> _WHAT TO WORK ON_
Since pictures are not part of the copy, please output only the lines from the one with "Open Lanterns for the Lost entry chevron" through the end of the data below, exactly as written.

> _ENTRIES PROVIDED_

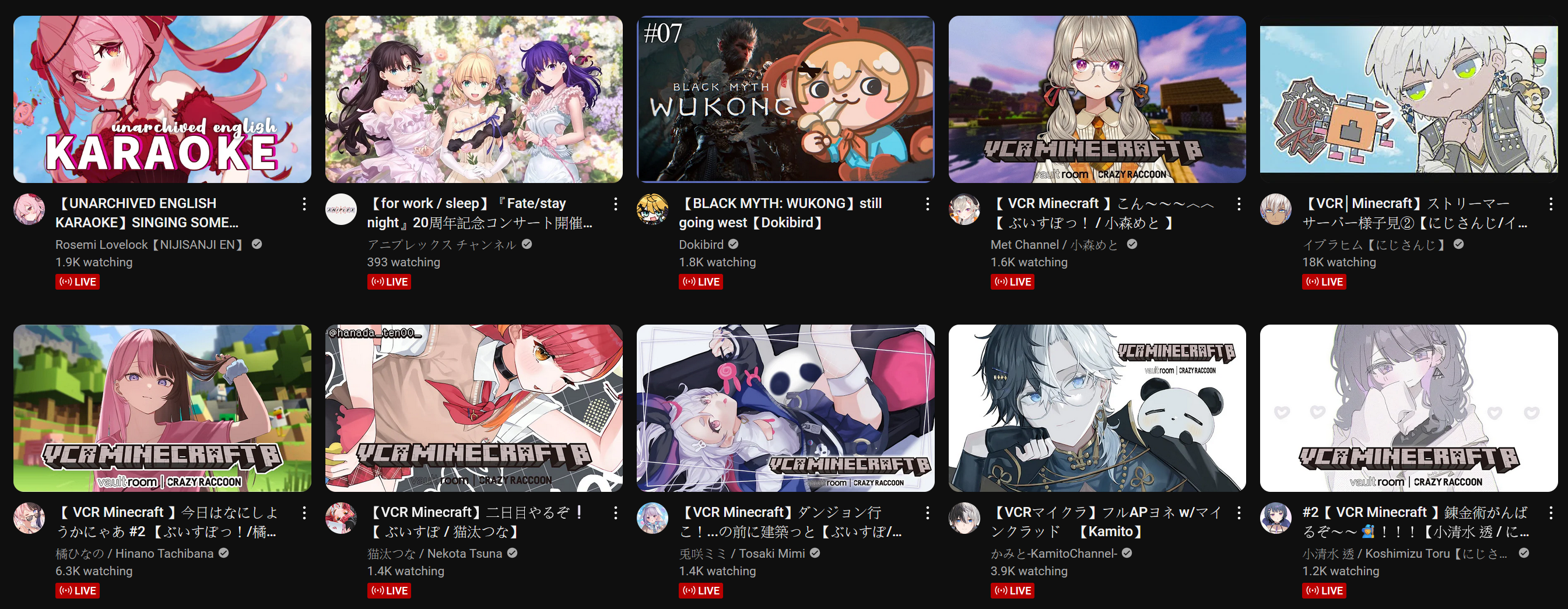Open more options for Nekota Tsuna video
Image resolution: width=1568 pixels, height=609 pixels.
click(615, 513)
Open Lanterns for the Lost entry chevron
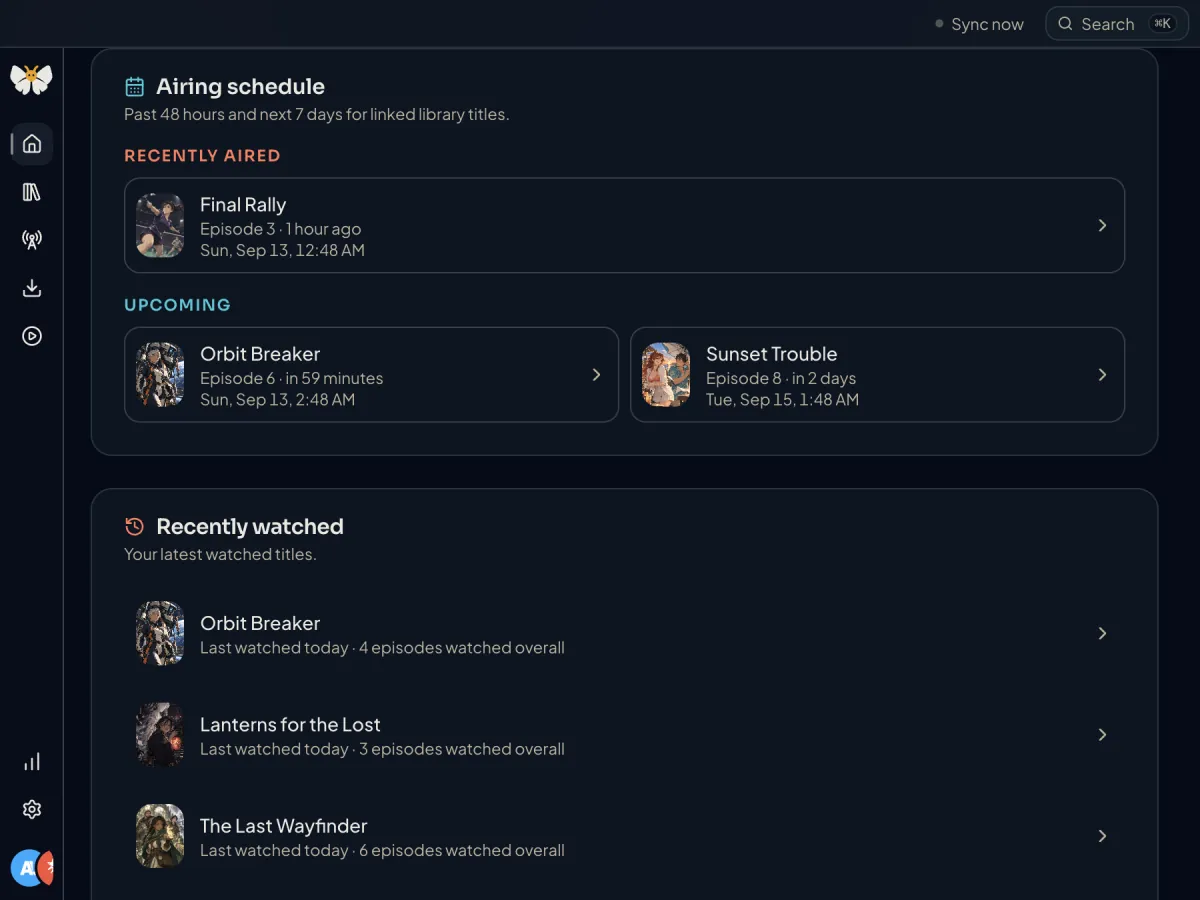This screenshot has height=900, width=1200. 1102,735
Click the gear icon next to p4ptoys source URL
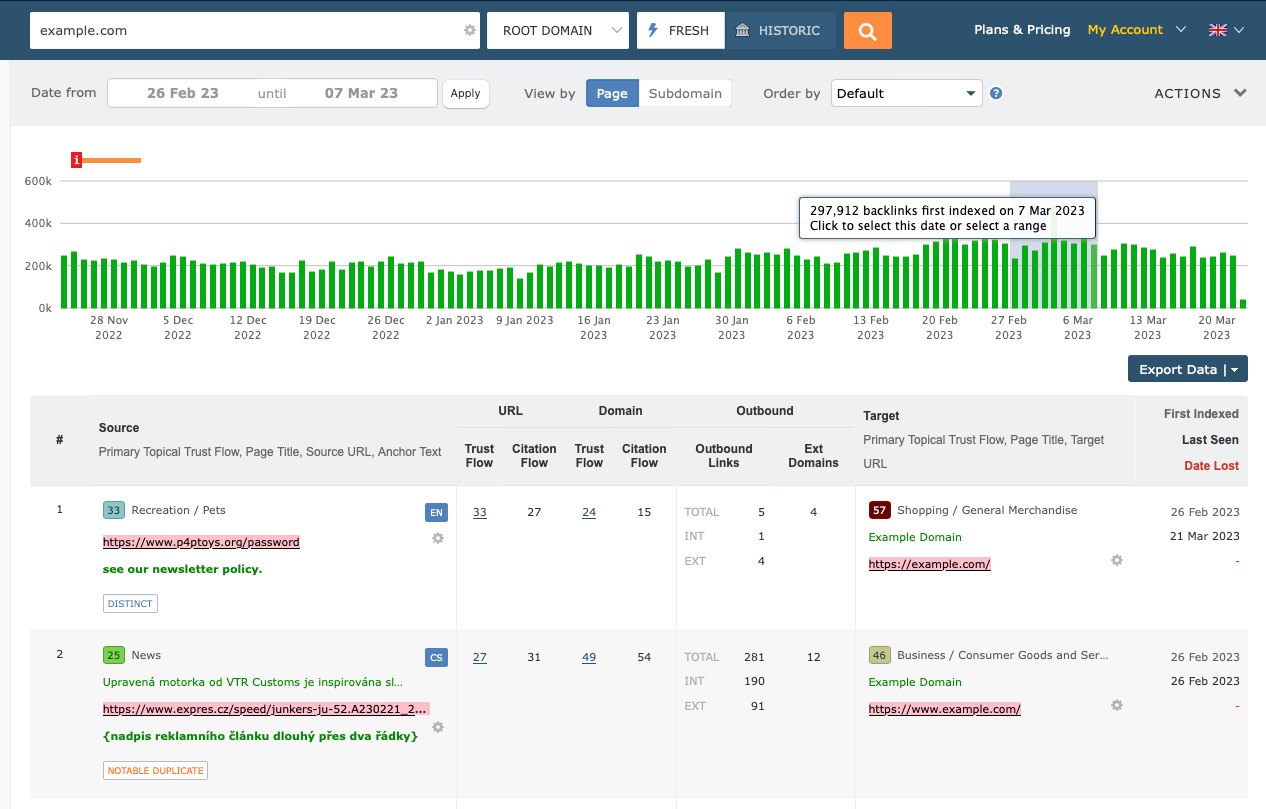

> _RESPONSE_
Open Lanterns for the Lost entry chevron
This screenshot has height=900, width=1200. 1102,735
Click the gear icon next to p4ptoys source URL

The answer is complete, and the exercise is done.